La resa ufficiale del liberista Silvio Berlusconi alla legge del libero mercato è il testamento calcistico del padrone del Milan: la decisione, svelata da Repubblica già quattro mesi fa, di cedere la squadra che gli ha regalato popolarità mondiale e consensi elettorali.
Se però è definitivamente caduto per ammissione del demiurgo stesso il mito dell'inscindibile destino che legava il Milan alla famiglia Berlusconi, c'è una condizione molto precisa per gli acquirenti: chi compra non deve caricare la società di altri debiti, ma mettere soldi subito, sia per pagare lui (ha speso in 29 anni di presidenza circa 1 miliardo di euro) sia per inseguire lo scudetto.
Il magnate thailandese Bee Taechaubol (Action)
Sembra proprio un invito pubblico a uscire allo scoperto, indirettamente rivolto all'uomo forte della cordata thailandese di Bee Taechaubol: un arabo appunto, il principe sceicco di Abu Dhabi Zayed Al Nahayan, fratello del proprietario del Manchester City Mansour - club che ha appena stanziato per il prossimo mercato 300 milioni e che tratta Guardiola e Ancelotti - e garante di Taechaubol attraverso la banca dell'emirato ADS Securities, accompagnata dalla banca cinese di Stato CITIC.
Ma le parole di Berlusconi rivelano anche che la vendita è imminente («con condizioni congrue, si farà alla svelta») e che si conoscerà entro metà giugno l'esito del duello tra la cordata thailandese e quella cinese, concorrente più 'segreta' ma convinta di poterla spuntare con oltre mezzo miliardo di investimenti diretti per la maggioranza contro la cifra più o meno analoga, ma raccolta per lo più con finanziamenti esterni dall'attivissimo Mister Bee.
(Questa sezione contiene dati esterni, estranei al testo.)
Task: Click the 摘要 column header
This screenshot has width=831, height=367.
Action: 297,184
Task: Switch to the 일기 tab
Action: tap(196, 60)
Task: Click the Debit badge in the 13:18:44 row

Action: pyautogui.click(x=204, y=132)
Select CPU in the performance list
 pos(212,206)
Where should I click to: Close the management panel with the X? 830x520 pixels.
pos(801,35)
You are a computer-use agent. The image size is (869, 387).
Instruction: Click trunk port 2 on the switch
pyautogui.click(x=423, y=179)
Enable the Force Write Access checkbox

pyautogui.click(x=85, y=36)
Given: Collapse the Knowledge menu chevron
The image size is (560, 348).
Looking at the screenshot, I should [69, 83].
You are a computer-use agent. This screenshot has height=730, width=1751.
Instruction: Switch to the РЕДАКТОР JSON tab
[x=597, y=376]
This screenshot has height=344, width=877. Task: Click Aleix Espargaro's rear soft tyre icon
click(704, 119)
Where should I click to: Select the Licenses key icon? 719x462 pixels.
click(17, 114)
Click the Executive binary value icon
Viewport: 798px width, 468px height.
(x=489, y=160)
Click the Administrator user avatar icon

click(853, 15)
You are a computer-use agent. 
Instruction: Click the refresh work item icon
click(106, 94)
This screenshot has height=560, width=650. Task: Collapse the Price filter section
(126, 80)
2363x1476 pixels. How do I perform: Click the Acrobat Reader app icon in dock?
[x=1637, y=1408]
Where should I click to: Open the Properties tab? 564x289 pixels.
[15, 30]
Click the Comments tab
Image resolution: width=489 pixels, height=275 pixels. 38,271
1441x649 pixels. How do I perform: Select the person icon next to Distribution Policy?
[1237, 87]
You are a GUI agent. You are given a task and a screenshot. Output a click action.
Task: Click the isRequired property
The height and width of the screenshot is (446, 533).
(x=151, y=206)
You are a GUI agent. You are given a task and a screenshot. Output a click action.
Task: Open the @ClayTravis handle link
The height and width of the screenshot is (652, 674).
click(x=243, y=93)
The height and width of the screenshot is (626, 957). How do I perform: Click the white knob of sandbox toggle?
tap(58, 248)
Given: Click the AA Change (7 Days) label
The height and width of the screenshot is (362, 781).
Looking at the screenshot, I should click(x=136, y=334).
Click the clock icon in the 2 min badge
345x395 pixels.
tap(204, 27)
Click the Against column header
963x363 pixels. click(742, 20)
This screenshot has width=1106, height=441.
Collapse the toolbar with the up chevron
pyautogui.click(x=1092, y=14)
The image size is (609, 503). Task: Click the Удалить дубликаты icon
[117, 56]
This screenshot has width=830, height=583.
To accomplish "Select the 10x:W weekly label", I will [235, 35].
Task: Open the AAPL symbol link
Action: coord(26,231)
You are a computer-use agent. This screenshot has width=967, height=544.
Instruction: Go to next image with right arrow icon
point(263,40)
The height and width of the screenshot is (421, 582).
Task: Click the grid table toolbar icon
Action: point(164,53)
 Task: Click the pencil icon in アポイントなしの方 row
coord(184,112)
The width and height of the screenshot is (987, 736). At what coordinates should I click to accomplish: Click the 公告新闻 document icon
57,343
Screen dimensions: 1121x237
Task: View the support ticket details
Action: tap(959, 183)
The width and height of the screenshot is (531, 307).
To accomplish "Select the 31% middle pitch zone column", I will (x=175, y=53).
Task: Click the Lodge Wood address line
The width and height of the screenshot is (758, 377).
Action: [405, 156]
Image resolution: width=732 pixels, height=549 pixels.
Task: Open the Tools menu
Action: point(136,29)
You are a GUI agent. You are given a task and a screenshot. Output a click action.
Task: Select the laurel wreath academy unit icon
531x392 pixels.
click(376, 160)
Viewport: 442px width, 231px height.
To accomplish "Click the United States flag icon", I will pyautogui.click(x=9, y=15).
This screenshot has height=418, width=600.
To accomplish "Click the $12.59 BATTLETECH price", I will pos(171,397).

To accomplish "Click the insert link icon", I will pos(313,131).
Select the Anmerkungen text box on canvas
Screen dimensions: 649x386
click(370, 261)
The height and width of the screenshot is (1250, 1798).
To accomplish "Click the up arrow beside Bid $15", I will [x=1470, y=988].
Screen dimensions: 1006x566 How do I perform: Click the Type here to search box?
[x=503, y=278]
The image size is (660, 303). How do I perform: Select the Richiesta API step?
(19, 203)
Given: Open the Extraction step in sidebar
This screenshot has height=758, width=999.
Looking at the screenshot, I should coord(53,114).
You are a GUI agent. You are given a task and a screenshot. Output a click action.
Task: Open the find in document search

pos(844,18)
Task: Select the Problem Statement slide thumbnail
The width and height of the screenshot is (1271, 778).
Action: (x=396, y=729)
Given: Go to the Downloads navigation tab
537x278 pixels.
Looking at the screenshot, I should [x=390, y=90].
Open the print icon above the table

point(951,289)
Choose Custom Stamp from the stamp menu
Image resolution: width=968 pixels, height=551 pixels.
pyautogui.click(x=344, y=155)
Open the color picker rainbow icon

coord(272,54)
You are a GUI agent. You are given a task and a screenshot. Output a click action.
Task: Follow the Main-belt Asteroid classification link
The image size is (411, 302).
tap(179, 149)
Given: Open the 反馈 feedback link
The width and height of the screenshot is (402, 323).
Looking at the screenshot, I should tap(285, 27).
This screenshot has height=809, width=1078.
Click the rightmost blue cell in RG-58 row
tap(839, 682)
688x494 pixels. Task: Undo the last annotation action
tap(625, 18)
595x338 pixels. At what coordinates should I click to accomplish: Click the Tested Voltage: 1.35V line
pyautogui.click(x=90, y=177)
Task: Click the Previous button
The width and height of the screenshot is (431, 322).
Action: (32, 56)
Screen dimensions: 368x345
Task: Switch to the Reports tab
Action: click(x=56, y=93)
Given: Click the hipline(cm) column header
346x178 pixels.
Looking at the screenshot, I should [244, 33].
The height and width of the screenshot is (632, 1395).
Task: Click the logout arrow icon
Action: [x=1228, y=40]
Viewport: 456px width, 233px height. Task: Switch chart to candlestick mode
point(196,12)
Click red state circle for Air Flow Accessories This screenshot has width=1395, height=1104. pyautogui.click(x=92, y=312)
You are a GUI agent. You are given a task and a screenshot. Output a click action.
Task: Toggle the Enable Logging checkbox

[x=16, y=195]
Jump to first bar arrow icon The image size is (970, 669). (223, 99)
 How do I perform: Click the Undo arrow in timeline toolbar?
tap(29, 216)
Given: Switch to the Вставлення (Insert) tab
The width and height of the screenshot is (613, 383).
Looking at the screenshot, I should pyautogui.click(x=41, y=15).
Il quale, tuttavia, ha il vantaggio di essere partito prima e un nuovo appuntamento a fine mese col venditore: conta di presentarsi ad Arcore per chiudere.
Mentre la sua cordata aumenta il budget di partenza per avvicinarsi subito alla quota di maggioranza (la rivista Forbes ha appena quotato il club 682 milioni, ma Berlusconi lo valuta 1 miliardo e 200) i tifosi milanisti osservano i frenetici movimenti del fondo d'investimento Doyen di Nelio Lucas, che Galliani associa esclusivamente alla vittoria di Taechaubol.
«Lucas lavorerà per il Milan, ma solo se Bee prenderà il club», ha detto l'ad. In verità Lucas sta già lavorando alla rifondazione della squadra, ha casa a Milano e sabato a San Siro ha visto la partita con la Roma accanto al braccio destro Juanma Lopez e a Fernando Couto: l'ex difensore di Parma e Lazio entrerebbe nei quadri.
Con Lucas Galliani ha ottimi rapporti e insieme vogliono accontentare Berlusconi, che vuole chiudere lasciando un Milan vincente e ha intimato che si riparta dall'allenatore, come con Sacchi all'inizio dell'era trentennale. «Voglio uno dei primi 5 al mondo ». Da qui il difficile tentativo di strappare proprio al City - riecco gli sceicchi - un tecnico dai 10 milioni annui in su e per giunta senza la vetrina della Champions: Ancelotti o Guardiola.
«Il City ha preso Guardiola», ha titolato l'araba Bein Sports. «Il Milan vuole Guardiola », ha risposto il Times nella sua veste domenicale. I giocatori, battendo la Roma, hanno fatto inorgoglire il sicuro partente Inzaghi. Honda dovrebbe avere evitato il taglio, Destro chissà. L'assente capocannoniere Ménez è in bilico, date le censure dei compagni: freudiana quella di Honda, che senza il francese ha giocato molto bene, sottile quella di Van Ginkel. «Finalmente abbiamo giocato da squadra».
Con 6 italiani in campo. «Se saltano le trattative, faccio una squadra di soli italiani: ormai il ct è costretto a chiamare gli oriundi». Berlusconi ipotizza una remota terza via: che il Milan resti a lui. Ma nemmeno Conte, altro pupillo, per ora può credergli davvero.